### Document text
=== Section Start ===

So I was very excited to learn that somebody had figured out how to turn an old Kindle e-reader into one, for free. It’s not clear to me whether this project pre-dates the Author Clock, but a Dutch tinkerer named Jaap Meijers posted instructions for a “Literary Clock Made From E-Reader” to Instructables in 2018 or so, using as a resource a Marclay-inspired crowdsourced list of quotations organized by The Guardian in 2011.2 Some time later, a GitHub user named elegantalchemist posted their own instructions, as well as all of the necessary files and open-source projects, to their own project page, and one recent Saturday I decided fish out an old, battered and formerly beloved Kindle “Keyboard” (the kind that still had the good page-turn buttons!) from a box of toys and give it a new life.

This took me at least eight hours longer than I thought it would, but it actually worked, which I did not think it would. I will absolutely have to give credit to ChatGPT here, which I turned to after following the detailed instructions only returned a blank screen to me. Helping me with obscure computer stuff is absolutely a use case I approve of for generative A.I., especially when debugging something that it is absolutely impossible to Google.

I did notice with some interest how I interacted with the chat tool, though. As a heavily socialized human being who has been communicating with friends via the keyboard as far back as the BBS days, I have an instinctively casual and friendly tone with anybody I message with, human or not. The ChatGPT house style, almost abjectly cheerful and encouraging (to the point where it has really gotten out of hand) led to a very jaunty and pleasant conversation, even at those moments where you know the GPT is confidently returning a wrong answer and needs to be redirected with a firm hand. The next day, as I observed the clock working with satisfaction, I felt the impulse to go backstairs to the computer to tell the chatbot how well it had all worked out. That felt strange. I wonder if it will become a common feeling.

=== Section End ===

### What to produce
Continue the essay about turning an old Kindle into a literary clock, starting after its final sentence. The lines that come next have no connection to the essay about the e-reader clock.

Entries taken from a collection:
=== Section Start ===

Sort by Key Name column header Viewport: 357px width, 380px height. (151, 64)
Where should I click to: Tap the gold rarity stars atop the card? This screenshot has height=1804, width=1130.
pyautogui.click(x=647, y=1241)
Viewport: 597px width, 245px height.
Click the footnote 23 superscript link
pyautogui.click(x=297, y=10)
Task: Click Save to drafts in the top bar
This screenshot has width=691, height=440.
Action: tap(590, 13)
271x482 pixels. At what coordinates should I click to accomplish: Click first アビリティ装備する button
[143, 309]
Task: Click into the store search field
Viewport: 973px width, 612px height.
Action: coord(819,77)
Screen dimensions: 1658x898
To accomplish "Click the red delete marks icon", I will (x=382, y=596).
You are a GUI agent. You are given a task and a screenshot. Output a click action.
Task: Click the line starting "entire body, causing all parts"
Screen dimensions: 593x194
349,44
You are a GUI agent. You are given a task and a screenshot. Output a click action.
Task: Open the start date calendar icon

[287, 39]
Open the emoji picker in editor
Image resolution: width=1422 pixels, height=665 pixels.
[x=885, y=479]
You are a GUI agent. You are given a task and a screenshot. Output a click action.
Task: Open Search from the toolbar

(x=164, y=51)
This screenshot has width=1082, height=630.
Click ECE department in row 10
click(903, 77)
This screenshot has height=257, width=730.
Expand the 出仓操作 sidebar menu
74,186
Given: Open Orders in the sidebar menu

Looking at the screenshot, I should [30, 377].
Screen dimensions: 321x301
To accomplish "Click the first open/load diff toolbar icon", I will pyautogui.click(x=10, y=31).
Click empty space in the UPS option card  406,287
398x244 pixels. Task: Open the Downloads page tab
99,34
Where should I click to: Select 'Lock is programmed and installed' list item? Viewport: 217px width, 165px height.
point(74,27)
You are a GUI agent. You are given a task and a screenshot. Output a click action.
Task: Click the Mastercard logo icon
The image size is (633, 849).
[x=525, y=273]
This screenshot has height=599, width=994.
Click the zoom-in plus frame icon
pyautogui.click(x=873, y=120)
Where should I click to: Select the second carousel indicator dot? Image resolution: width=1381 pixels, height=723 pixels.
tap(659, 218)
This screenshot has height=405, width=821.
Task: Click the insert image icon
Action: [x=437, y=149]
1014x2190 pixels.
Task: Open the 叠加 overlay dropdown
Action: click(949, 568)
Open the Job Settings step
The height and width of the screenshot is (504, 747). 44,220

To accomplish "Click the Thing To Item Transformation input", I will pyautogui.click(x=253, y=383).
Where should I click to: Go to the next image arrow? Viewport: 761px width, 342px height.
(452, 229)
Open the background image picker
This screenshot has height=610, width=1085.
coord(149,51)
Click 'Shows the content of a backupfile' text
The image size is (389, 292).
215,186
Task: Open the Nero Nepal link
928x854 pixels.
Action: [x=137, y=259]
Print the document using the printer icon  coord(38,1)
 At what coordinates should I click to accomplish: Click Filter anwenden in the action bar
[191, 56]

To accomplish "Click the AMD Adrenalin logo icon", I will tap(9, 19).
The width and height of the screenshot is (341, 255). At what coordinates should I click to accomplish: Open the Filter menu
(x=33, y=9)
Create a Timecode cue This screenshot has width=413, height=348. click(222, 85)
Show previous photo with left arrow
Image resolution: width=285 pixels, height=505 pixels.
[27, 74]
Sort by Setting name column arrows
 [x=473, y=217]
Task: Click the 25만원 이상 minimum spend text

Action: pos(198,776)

=== Section End ===

### Output below
Hazel, the protagonist of South of Midnight, talks to a giant catfish

I want to take a minute to salute my brilliant colleagues at Compulsion Games. Our game South of Midnight, some five years in the making, was finally released last month, and the reviews have been incredibly positive and affirming. The New York Times gave it a coveted Critic’s Pick, and there have been too many great reviews to count, though I loved The Verge’s take on it, and IGN’s 8/10 review contains this excellent description of what sets it apart:

Southern gothic folklore hasn’t really been explored in games like this, and South of Midnight showcases how rich it is by bringing these tales to life in ways we rarely see. Mythical creatures embody the pain and suffering of townsfolk, melding broader urban myths with the struggles of specific characters throughout the story. A figure like Florida’s legendary alligator Two-Toed Tom shows up as a boss, while the shapeshifting Rougarou from Cajun tales takes a form I hadn’t heard of before – and Alabama’s Huggin’ Molly has on a fascinating reinterpretation. It’s the sort of amalgamation of folklore that’s wonderful to see as someone who is familiar with some of it, but done in a way that’s still inviting for the uninitiated.

South of Midnight acknowledges the region’s real history in subtle and effective ways as well, recognizing that remnants of slavery and the Reconstruction era persist in our modern world, and that trauma can carry across generations. Passing by abandoned houses along the bayou with eviction notices from greedy landgrabbers reminds you of the rough and unfair economic conditions many of these communities face. It’s woven into its main themes about the complicated dynamics of family—the best and worst parts that can come from blood relations. With her weaving powers, Hazel [the game’s protagonist] can peer into the past through visions recreated using the threads that make up The Grand Tapestry—the flow of all life and memory. You’ll see a mother risking life and limb to escape abuse and give their child a fighting chance; A man ashamed of his brother who takes drastic measures to separate himself, only to live with regret forever; A kid who called out to a mythical creature in desperation to escape his abusive father.

If you have a PC that can play games, or an Xbox, do check it out.

(Context: I’m Narrative Director at Compulsion, a position similar to Head Writer, and while I contributed in a small way to South of Midnight, this game wasn’t my project; and credit for its many narrative accomplishments belong to Lisa Hunter, Farah Brixi, Dani Dee Bell, Zaire Lanier, Kevin Snow, James Lewis, Maxime Archetto and many others.)


The Book of Prefaces by Alasdair Gray, with and without cover

I’m pretty sure I found this newsletter’s #nojacketsrequired at the cabin of our friends Luc and Sheila. I have not read this book, nor any Alasdair Gray—should I? What you should do is send me your own dejacketed, denuded discoveries; it has been a long time since I ran a reader submission, and I’m beginning to wonder if you have all lost the faith. Write me at slutsky.mark@gmail.com.


Balloons on the street of Cayoacán

The most unexpected Something Good shoutout award goes to this Masta Ace retrospective at The Quietus. More newsletters soon. As always, if you liked this, or dare I say, even loved it, please subscribe below or tell a friend.

Subscribe now

Mexico 68 Olympics postage stamp.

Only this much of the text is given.